Taking image segmentation as a case study.

The Cornerstone of Bayesian Image Segmentation: The Game Between Likelihood and Prior

In computer vision, the goal of Image Segmentation is to assign a label (e.g., foreground or background) to every pixel in an image. Here, we denote the observed image as $Y$ ($y_{ij} \in \mathbb{R}$) and the target labels (Mask) as $L$ ($l_{ij} \in \{1, 2\}$).

From a Bayesian perspective, we are looking for the Posterior Probability, which is the probability of the true labels $L$ given the observed image $Y$.

According to Bayes’ theorem, the Posterior Probability can be written as:

$$p(x|y) = \frac{L(y|x)p(x)}{const}$$

Replacing variables with ours:

$$p(L|Y) \propto P(Y|L) \cdot P(L)$$

This formula breaks down an extremely difficult problem into two separately solvable parts:

  1. Likelihood $P(Y|L)$: If the true labels are really $L$, what is the probability of generating the noisy image $Y$ we see?
  2. Prior $P(L)$: Before seeing the image, based on common sense, what should the labels $L$ look like?

Our ultimate goal is to find an $L$ that maximizes the product of likelihood and prior, which is the MAP (Maximum A Posteriori) estimate.

Python Example: Building Our “Test Field”

Before exploring how to solve this, we must first create the “observed data” and “ground truth” labels using code.
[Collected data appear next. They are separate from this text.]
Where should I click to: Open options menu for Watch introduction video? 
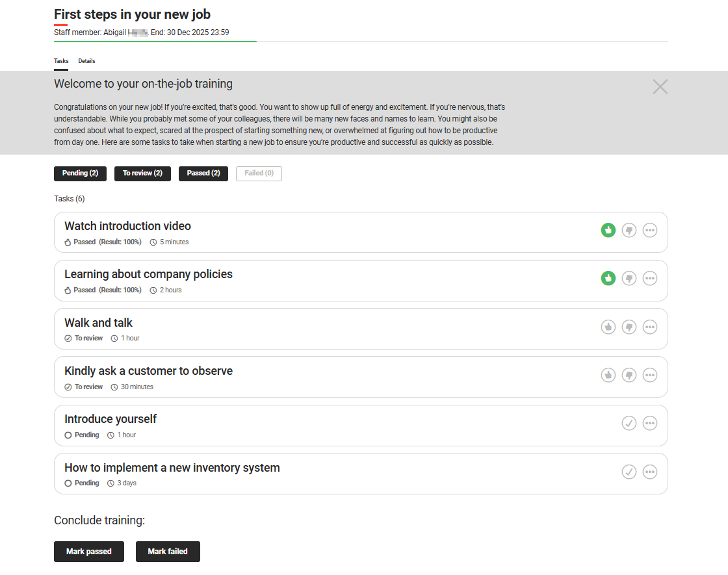(x=649, y=230)
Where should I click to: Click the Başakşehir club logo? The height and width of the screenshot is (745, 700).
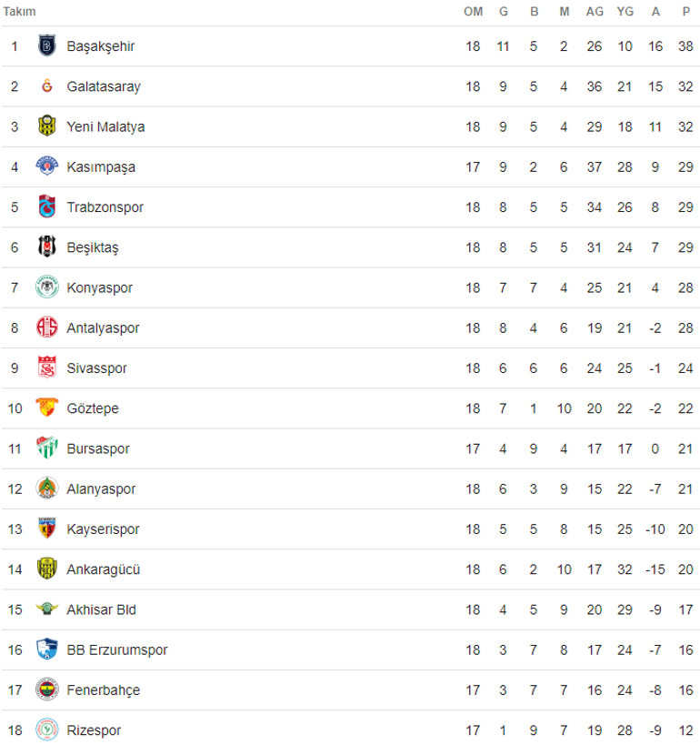click(46, 46)

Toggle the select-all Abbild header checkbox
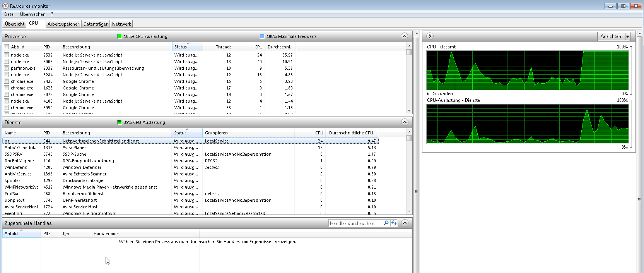click(6, 47)
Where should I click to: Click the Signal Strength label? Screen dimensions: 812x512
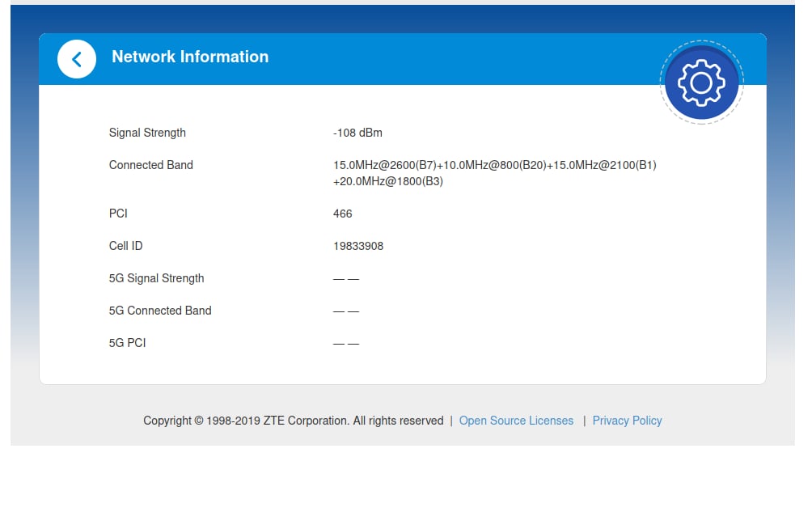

Assume the training samples follow Gaussian distributions: $y_{ij} | l_{ij}=1 \sim N[\mu_1, \sigma_1^2]$ and $y_{ij} | l_{ij}=2 \sim N[\mu_2, \sigma_2^2]$

The following code generates our Ground Truth and the observed image with Gaussian noise.

import numpy as np
import matplotlib.pyplot as plt

# ==========================================
# 1. Simulate Real World (Ground Truth)
# ==========================================
# Assume a 50x50 image
rows, cols = 50, 50
true_L = np.ones((rows, cols)) # Label 1 for background
# Draw a square in the center as foreground (Label 2)
true_L[15:35, 15:35] = 2

# ==========================================
# 2. Simulate Observation Process (Likelihood Generation)
# ==========================================
# We know color distribution parameters for different labels from training samples (mean mu and variance sigma)
# Background (Label 1) is darker, Foreground (Label 2) is brighter
mu_1, sigma_1 = 0.0, 1.0  
mu_2, sigma_2 = 3.0, 1.0  

# Generate observed image Y by adding Gaussian noise based on true labels
Y = np.zeros_like(true_L, dtype=float)
# Assign N(mu_1, sigma_1) color values to pixels labeled 1
Y[true_L == 1] = np.random.normal(mu_1, sigma_1, np.sum(true_L == 1))
# Assign N(mu_2, sigma_2) color values to pixels labeled 2
Y[true_L == 2] = np.random.normal(mu_2, sigma_2, np.sum(true_L == 2))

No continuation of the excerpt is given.